## Problem details:
Search the data for "resolution". Each line containing it is to be copied.

## Given entries:
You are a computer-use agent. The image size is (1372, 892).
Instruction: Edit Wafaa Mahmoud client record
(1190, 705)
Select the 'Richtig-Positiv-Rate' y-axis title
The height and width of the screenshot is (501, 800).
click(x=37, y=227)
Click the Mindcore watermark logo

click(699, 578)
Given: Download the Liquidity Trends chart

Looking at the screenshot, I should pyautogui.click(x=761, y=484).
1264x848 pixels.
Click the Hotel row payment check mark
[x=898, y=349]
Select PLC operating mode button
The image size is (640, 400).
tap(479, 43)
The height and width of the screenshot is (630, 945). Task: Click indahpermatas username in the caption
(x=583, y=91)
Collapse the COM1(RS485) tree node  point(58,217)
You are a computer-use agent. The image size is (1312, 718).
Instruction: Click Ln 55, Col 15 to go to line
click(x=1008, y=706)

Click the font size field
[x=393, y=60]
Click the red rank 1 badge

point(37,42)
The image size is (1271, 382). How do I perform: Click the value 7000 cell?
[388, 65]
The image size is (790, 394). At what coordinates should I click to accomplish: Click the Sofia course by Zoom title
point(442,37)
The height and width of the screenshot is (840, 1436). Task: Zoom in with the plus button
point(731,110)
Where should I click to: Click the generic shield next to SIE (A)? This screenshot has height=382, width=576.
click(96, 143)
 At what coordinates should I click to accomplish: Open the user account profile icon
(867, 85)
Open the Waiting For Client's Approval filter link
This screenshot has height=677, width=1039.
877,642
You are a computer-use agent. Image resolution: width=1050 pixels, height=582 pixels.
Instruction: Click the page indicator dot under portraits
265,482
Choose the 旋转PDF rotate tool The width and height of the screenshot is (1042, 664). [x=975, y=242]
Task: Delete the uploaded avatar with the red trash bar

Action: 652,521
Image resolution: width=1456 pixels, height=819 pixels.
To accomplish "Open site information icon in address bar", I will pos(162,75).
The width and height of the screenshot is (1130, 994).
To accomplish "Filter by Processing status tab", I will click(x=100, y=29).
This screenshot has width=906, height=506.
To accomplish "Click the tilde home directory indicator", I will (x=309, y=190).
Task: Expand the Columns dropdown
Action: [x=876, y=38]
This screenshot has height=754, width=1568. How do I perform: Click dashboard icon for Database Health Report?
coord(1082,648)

## Expected output:
You are a computer-use agent. Image resolution: width=1050 pixels, height=582 pixels.
Image resolution: width=1456 pixels, height=819 pixels.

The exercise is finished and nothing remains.